A former Winkler resident is making advances in the medical world at the University of California in Davis. Eric Berg, is part of a group of researchers working toward building the first full body Positron Emission Tomography Scanner (PET).

"The first couple of years were mainly spent on building new detectors for the scanner and some other single processing methods," said Berg whose been working on this project for roughly four and a half years. "Most recently and probably most exciting has been building a scaled down scanner for imaging monkeys. We finished this past summer and the past few months have been spent testing its performance with some animal imaging studies."

Berg went on to say they had just transferred the scaled down model to the primate research at the University. This technology will not only improve on the current clinical imaging environment, but also enable some areas of human biology to be seen with imaging for the first time. UC Davis has one of seven National Primate Research Centres in the US and the prototype scanner will be used to look at a variety of new applications enabled by total-body imaging.

A PET Scan is a scan that allows a doctor to check your body for diseases.

"It involves some radioactive decay, anti-matter, and then Einstein's famous E=mc^2 equation. After all of that you can learn something about what is happening in the body," said Berg. "It's complimentary imaging to something like a CT or CAT scan or a MRI. In those you are looking at physical changes in the body. Either due to invasive cancer, other structural abnormalities, a stroke, or things like that. With PET we inject what is called a radio-tracer and depending where that goes you can learn what is happening in the body. Not what it looks like, but the molecular process that's happening in the body."

Berg stated you can look at sugar metabolism, changes in the brain activity, cardiovascular changes and much more.

Eric Berg stands in front of the scaled down model of PET scanner used to image monkeys

"It's mainly used in looking at aggressive metastatic cancers as those will take up sugar or glucose more than the surrounding tissues. The power of PET is that the molecular changes will usually happen before the physical changes. So you can either usually get a sense of early diagnoses or responsive therapy," explained Berg. "You can't really see physically your changes in brain function, but you can if you have the right molecule. That's the biology and physics bases of this."

Berg provided the benefits of the total-body PET scanner, which they hope to have completed in 2018.

They say it will help overcome the main limitation in current PET imaging: current scanners used for clinical imaging capture only a small amount of the signal from the radioactive particles (< 1%), ultimately leading to 'noisy' images and limits the ability to detect small cancers. By covering nearly the entire patient with detectors, our new total-body scanner will collect substantially more signal (approximately 40 fold increase). This increase could be used in a number of ways: better image quality, reduce the radiation dose and reduce the scanning time. Along with this, the total body scanner will provide a picture of what is going on throughout the whole body simultaneously, compared to only a small section at a time with current scanners.
 
Currently, there are approximately fifteen to twenty people working on various parts of this project, including Berg's group at UC Davis along with people from other research labs such as UC Berkeley and University of Pennsylvania. In 2015, following a few years of preliminary work, they received a grant for $15 million to build the system, and have formed partnership with two industry vendors to supply materials and manufacturing.
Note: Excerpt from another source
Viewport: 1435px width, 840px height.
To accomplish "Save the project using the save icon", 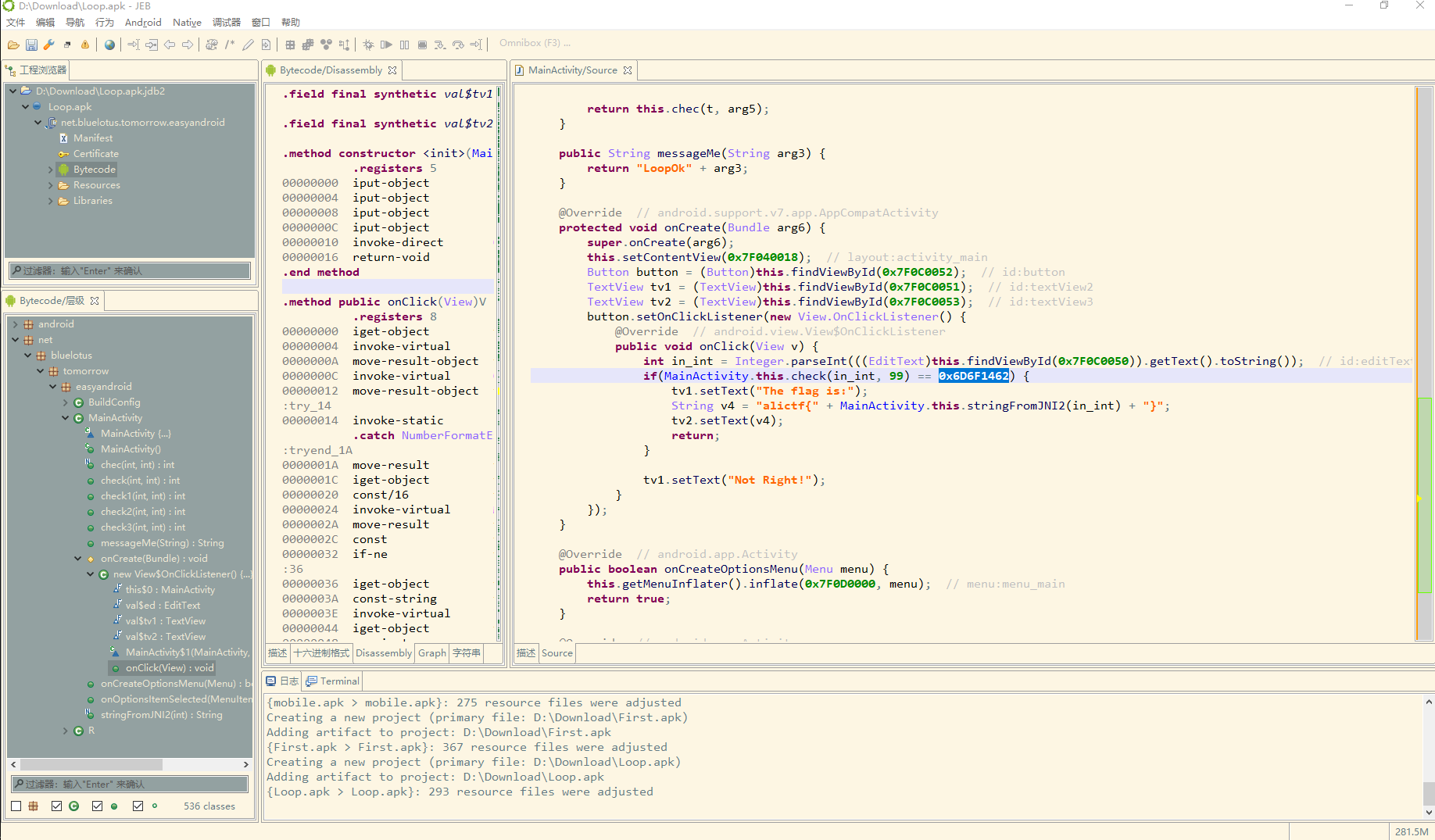I will click(x=30, y=44).
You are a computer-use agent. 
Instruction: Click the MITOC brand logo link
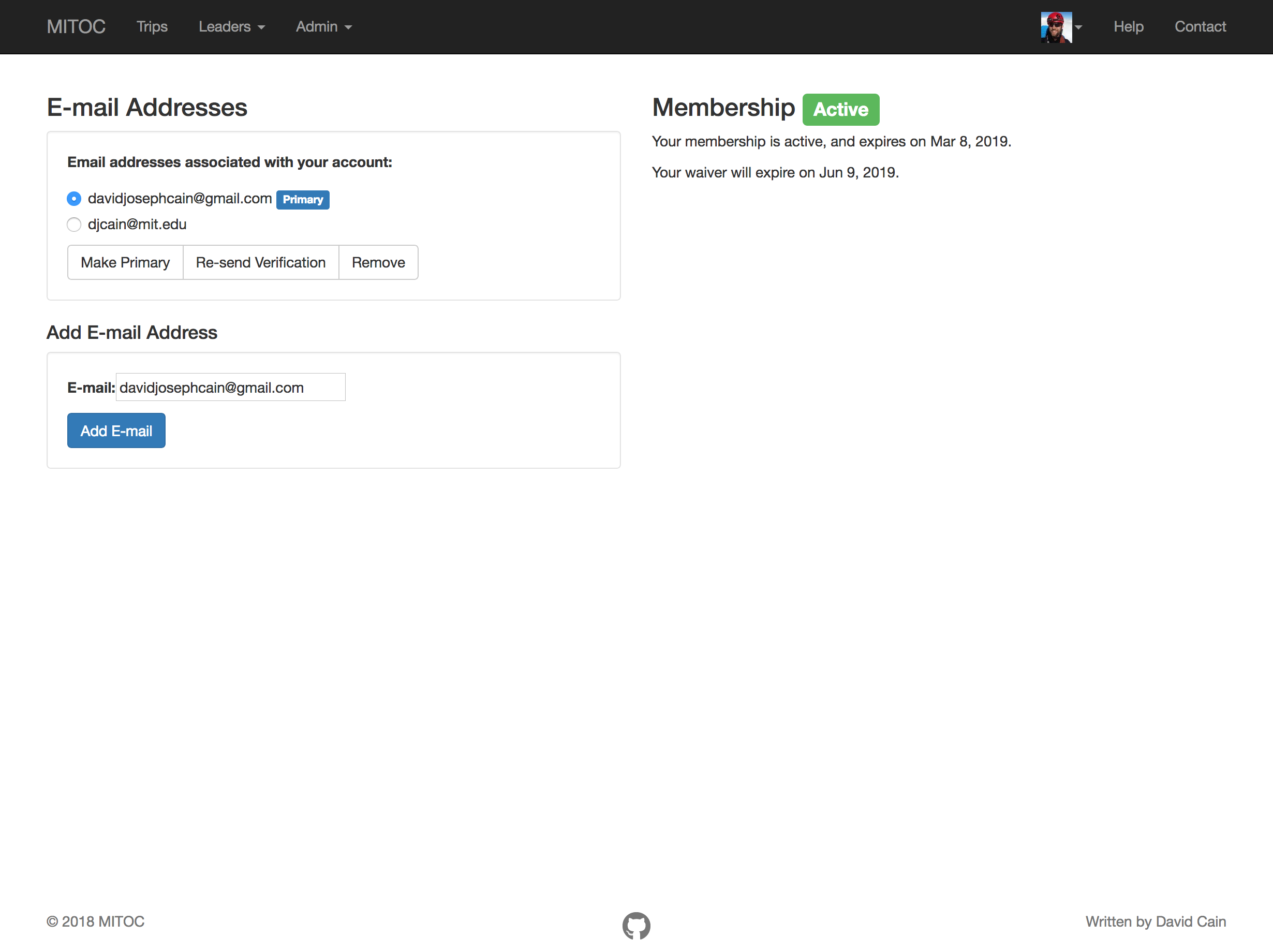[x=76, y=27]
"In the beginning, when I started at the University of Manitoba for my undergrad and bachelors degree, I was always interested in physics engineering type of things. I eventually found myself near the end of my physics degree wanting to apply that kind of knowledge and experience for medical and biological type of things in hopes of finding things out or building things to help people and improve health care," said Berg. "Fortunate enough to be paired with a great mentor at the University of Manitoba Health Sciences Centre to get me on this path to Davis to keep doing what I was doing there. When I came to Davis I wasn't sure what I wanted to do. The experiences I've had in the past four and a half years have been well above and beyond what I expected."